* [Task instructions]:
Write the data out again, exactly as given.

* [Extracted material]:

== Segment start ==

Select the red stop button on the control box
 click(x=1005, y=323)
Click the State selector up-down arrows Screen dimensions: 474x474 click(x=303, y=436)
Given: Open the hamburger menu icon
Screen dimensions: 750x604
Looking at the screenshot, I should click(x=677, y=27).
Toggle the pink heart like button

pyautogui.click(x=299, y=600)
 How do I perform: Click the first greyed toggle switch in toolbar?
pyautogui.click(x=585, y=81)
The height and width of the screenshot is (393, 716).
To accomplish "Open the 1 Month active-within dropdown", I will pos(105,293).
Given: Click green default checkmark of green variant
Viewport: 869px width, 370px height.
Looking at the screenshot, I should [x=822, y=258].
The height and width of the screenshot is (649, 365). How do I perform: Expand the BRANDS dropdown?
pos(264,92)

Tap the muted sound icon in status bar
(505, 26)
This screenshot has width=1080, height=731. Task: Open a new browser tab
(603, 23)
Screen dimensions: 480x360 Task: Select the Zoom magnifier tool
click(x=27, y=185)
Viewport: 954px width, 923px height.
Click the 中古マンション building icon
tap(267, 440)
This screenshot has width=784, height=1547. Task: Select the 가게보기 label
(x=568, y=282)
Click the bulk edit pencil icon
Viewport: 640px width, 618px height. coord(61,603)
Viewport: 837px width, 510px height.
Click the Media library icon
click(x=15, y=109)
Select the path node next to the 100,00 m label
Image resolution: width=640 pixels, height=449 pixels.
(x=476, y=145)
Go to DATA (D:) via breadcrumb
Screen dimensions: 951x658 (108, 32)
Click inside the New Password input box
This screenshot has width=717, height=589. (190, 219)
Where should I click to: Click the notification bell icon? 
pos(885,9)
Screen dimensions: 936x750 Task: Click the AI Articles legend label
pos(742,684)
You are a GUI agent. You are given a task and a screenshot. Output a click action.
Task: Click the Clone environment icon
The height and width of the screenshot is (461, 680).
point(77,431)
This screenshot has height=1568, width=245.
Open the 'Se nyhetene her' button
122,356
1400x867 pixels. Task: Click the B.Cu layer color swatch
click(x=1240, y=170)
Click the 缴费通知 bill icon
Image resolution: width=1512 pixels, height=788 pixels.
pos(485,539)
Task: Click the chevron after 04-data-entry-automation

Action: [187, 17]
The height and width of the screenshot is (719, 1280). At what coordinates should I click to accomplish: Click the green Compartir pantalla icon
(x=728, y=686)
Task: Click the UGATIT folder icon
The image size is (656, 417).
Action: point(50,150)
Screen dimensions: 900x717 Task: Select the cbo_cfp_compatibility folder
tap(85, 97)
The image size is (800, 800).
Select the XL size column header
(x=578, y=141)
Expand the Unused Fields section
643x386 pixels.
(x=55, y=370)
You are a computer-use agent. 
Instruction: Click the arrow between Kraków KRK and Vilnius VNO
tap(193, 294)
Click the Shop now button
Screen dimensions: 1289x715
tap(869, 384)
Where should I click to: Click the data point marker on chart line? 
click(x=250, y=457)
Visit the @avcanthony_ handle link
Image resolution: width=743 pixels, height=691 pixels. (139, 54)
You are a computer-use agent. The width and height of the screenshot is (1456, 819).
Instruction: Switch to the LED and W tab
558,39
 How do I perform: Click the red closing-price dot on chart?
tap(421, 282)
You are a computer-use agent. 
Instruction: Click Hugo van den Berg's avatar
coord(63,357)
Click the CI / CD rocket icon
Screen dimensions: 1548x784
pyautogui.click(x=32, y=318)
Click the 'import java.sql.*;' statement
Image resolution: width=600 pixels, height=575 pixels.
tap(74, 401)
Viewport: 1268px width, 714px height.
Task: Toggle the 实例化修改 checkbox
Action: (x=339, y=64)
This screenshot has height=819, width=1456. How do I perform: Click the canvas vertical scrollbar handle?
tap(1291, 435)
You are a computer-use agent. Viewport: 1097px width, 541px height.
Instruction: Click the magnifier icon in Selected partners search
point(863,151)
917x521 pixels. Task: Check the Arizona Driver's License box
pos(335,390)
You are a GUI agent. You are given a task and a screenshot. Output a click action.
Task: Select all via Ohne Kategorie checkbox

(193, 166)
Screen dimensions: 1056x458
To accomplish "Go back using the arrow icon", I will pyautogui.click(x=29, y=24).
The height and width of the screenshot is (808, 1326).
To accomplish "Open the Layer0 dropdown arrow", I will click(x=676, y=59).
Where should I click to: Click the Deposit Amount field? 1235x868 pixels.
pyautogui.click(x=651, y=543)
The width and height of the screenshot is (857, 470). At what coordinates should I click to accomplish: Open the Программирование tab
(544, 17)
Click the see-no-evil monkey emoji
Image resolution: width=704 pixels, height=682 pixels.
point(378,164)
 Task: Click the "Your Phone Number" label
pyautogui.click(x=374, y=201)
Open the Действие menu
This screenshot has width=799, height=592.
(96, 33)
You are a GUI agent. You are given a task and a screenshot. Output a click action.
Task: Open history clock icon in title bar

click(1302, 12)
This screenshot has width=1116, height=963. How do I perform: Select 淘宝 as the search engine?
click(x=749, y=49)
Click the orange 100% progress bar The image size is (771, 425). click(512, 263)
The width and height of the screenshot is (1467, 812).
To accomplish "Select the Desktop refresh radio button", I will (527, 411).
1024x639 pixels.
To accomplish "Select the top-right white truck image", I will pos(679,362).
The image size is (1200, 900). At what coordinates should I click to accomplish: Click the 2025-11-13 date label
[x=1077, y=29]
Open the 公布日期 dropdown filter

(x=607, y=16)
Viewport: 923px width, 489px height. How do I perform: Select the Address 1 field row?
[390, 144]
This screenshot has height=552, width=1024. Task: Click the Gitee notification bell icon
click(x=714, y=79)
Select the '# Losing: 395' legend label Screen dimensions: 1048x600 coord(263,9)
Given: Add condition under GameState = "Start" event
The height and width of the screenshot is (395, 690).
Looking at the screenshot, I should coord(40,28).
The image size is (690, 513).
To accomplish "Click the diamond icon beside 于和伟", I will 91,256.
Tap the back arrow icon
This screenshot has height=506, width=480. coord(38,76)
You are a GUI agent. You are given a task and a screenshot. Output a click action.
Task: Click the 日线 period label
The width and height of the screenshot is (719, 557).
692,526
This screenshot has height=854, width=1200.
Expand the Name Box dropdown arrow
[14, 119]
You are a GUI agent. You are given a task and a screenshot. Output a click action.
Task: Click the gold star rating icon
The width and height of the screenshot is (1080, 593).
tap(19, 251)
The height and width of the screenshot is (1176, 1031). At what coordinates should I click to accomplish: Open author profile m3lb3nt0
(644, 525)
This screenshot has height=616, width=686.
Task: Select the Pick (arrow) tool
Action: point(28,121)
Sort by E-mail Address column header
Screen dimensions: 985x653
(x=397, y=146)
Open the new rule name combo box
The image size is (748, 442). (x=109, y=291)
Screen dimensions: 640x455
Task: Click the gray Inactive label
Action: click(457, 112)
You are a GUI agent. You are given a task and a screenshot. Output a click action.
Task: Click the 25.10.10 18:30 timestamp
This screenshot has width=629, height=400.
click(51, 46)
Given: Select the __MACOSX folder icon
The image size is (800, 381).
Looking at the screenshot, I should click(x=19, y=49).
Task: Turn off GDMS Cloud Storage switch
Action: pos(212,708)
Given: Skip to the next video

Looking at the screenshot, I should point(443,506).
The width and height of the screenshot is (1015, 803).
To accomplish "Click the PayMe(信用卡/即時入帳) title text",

== Segment end ==

* [Exercise result]:
Select the red stop button on the control box
 click(x=1005, y=323)
Click the State selector up-down arrows Screen dimensions: 474x474 click(x=303, y=436)
Given: Open the hamburger menu icon
Screen dimensions: 750x604
Looking at the screenshot, I should click(x=677, y=27).
Toggle the pink heart like button

pyautogui.click(x=299, y=600)
 How do I perform: Click the first greyed toggle switch in toolbar?
pyautogui.click(x=585, y=81)
The height and width of the screenshot is (393, 716).
To accomplish "Open the 1 Month active-within dropdown", I will pos(105,293).
Given: Click green default checkmark of green variant
Viewport: 869px width, 370px height.
Looking at the screenshot, I should [x=822, y=258].
The height and width of the screenshot is (649, 365). How do I perform: Expand the BRANDS dropdown?
pos(264,92)

Tap the muted sound icon in status bar
(505, 26)
This screenshot has width=1080, height=731. Task: Open a new browser tab
(603, 23)
Screen dimensions: 480x360 Task: Select the Zoom magnifier tool
click(x=27, y=185)
Viewport: 954px width, 923px height.
Click the 中古マンション building icon
tap(267, 440)
This screenshot has width=784, height=1547. Task: Select the 가게보기 label
(x=568, y=282)
Click the bulk edit pencil icon
Viewport: 640px width, 618px height. coord(61,603)
Viewport: 837px width, 510px height.
Click the Media library icon
click(x=15, y=109)
Select the path node next to the 100,00 m label
Image resolution: width=640 pixels, height=449 pixels.
(x=476, y=145)
Go to DATA (D:) via breadcrumb
Screen dimensions: 951x658 (108, 32)
Click inside the New Password input box
This screenshot has width=717, height=589. (190, 219)
Where should I click to: Click the notification bell icon? 
pos(885,9)
Screen dimensions: 936x750 Task: Click the AI Articles legend label
pos(742,684)
You are a GUI agent. You are given a task and a screenshot. Output a click action.
Task: Click the Clone environment icon
The height and width of the screenshot is (461, 680).
point(77,431)
This screenshot has height=1568, width=245.
Open the 'Se nyhetene her' button
122,356
1400x867 pixels. Task: Click the B.Cu layer color swatch
click(x=1240, y=170)
Click the 缴费通知 bill icon
Image resolution: width=1512 pixels, height=788 pixels.
pos(485,539)
Task: Click the chevron after 04-data-entry-automation

Action: [187, 17]
The height and width of the screenshot is (719, 1280). At what coordinates should I click to accomplish: Click the green Compartir pantalla icon
(x=728, y=686)
Task: Click the UGATIT folder icon
The image size is (656, 417).
Action: point(50,150)
Screen dimensions: 900x717 Task: Select the cbo_cfp_compatibility folder
tap(85, 97)
The image size is (800, 800).
Select the XL size column header
(x=578, y=141)
Expand the Unused Fields section
643x386 pixels.
(x=55, y=370)
You are a computer-use agent. 
Instruction: Click the arrow between Kraków KRK and Vilnius VNO
tap(193, 294)
Click the Shop now button
Screen dimensions: 1289x715
tap(869, 384)
Where should I click to: Click the data point marker on chart line? 
click(x=250, y=457)
Visit the @avcanthony_ handle link
Image resolution: width=743 pixels, height=691 pixels. (139, 54)
You are a computer-use agent. The width and height of the screenshot is (1456, 819).
Instruction: Switch to the LED and W tab
558,39
 How do I perform: Click the red closing-price dot on chart?
tap(421, 282)
You are a computer-use agent. 
Instruction: Click Hugo van den Berg's avatar
coord(63,357)
Click the CI / CD rocket icon
Screen dimensions: 1548x784
pyautogui.click(x=32, y=318)
Click the 'import java.sql.*;' statement
Image resolution: width=600 pixels, height=575 pixels.
tap(74, 401)
Viewport: 1268px width, 714px height.
Task: Toggle the 实例化修改 checkbox
Action: (x=339, y=64)
This screenshot has height=819, width=1456. How do I perform: Click the canvas vertical scrollbar handle?
tap(1291, 435)
You are a computer-use agent. Viewport: 1097px width, 541px height.
Instruction: Click the magnifier icon in Selected partners search
point(863,151)
917x521 pixels. Task: Check the Arizona Driver's License box
pos(335,390)
You are a GUI agent. You are given a task and a screenshot. Output a click action.
Task: Select all via Ohne Kategorie checkbox

(193, 166)
Screen dimensions: 1056x458
To accomplish "Go back using the arrow icon", I will pyautogui.click(x=29, y=24).
The height and width of the screenshot is (808, 1326).
To accomplish "Open the Layer0 dropdown arrow", I will click(x=676, y=59).
Where should I click to: Click the Deposit Amount field? 1235x868 pixels.
pyautogui.click(x=651, y=543)
The width and height of the screenshot is (857, 470). At what coordinates should I click to accomplish: Open the Программирование tab
(544, 17)
Click the see-no-evil monkey emoji
Image resolution: width=704 pixels, height=682 pixels.
point(378,164)
 Task: Click the "Your Phone Number" label
pyautogui.click(x=374, y=201)
Open the Действие menu
This screenshot has width=799, height=592.
(96, 33)
You are a GUI agent. You are given a task and a screenshot. Output a click action.
Task: Open history clock icon in title bar

click(1302, 12)
This screenshot has width=1116, height=963. How do I perform: Select 淘宝 as the search engine?
click(x=749, y=49)
Click the orange 100% progress bar The image size is (771, 425). click(512, 263)
The width and height of the screenshot is (1467, 812).
To accomplish "Select the Desktop refresh radio button", I will (527, 411).
1024x639 pixels.
To accomplish "Select the top-right white truck image", I will pos(679,362).
The image size is (1200, 900). At what coordinates should I click to accomplish: Click the 2025-11-13 date label
[x=1077, y=29]
Open the 公布日期 dropdown filter

(x=607, y=16)
Viewport: 923px width, 489px height. How do I perform: Select the Address 1 field row?
[390, 144]
This screenshot has height=552, width=1024. Task: Click the Gitee notification bell icon
click(x=714, y=79)
Select the '# Losing: 395' legend label Screen dimensions: 1048x600 coord(263,9)
Given: Add condition under GameState = "Start" event
The height and width of the screenshot is (395, 690).
Looking at the screenshot, I should coord(40,28).
The image size is (690, 513).
To accomplish "Click the diamond icon beside 于和伟", I will 91,256.
Tap the back arrow icon
This screenshot has height=506, width=480. coord(38,76)
You are a GUI agent. You are given a task and a screenshot. Output a click action.
Task: Click the 日线 period label
The width and height of the screenshot is (719, 557).
692,526
This screenshot has height=854, width=1200.
Expand the Name Box dropdown arrow
[14, 119]
You are a GUI agent. You are given a task and a screenshot. Output a click action.
Task: Click the gold star rating icon
The width and height of the screenshot is (1080, 593).
tap(19, 251)
The height and width of the screenshot is (1176, 1031). At what coordinates should I click to accomplish: Open author profile m3lb3nt0
(644, 525)
This screenshot has height=616, width=686.
Task: Select the Pick (arrow) tool
Action: point(28,121)
Sort by E-mail Address column header
Screen dimensions: 985x653
(x=397, y=146)
Open the new rule name combo box
The image size is (748, 442). (x=109, y=291)
Screen dimensions: 640x455
Task: Click the gray Inactive label
Action: click(457, 112)
You are a GUI agent. You are given a task and a screenshot. Output a click action.
Task: Click the 25.10.10 18:30 timestamp
This screenshot has width=629, height=400.
click(51, 46)
Given: Select the __MACOSX folder icon
The image size is (800, 381).
Looking at the screenshot, I should click(x=19, y=49).
Task: Turn off GDMS Cloud Storage switch
Action: pos(212,708)
Given: Skip to the next video

Looking at the screenshot, I should point(443,506).
The width and height of the screenshot is (1015, 803).
To accomplish "Click the PayMe(信用卡/即時入帳) title text",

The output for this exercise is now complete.